> **Information shown**:
####

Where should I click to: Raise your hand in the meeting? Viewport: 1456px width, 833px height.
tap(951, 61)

####

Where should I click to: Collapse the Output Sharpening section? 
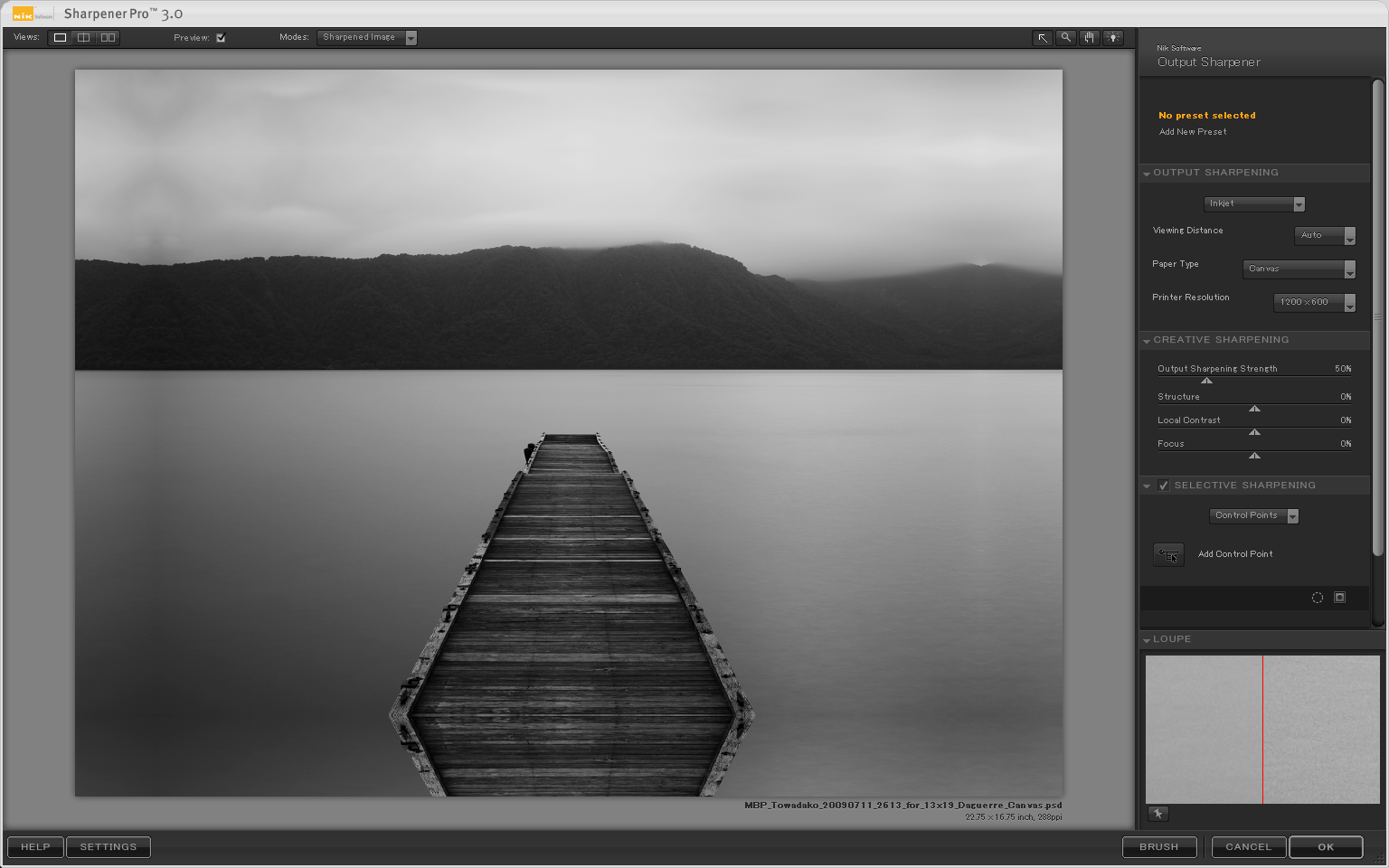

####

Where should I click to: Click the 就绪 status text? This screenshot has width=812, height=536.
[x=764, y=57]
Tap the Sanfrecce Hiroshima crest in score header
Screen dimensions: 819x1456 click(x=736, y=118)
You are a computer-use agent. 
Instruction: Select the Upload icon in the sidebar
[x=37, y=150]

####

> **Stated problem**: Tally the lines of the entries above that contain the string "click". How many are there? Reply with the number alone.

> **Task answer**: 4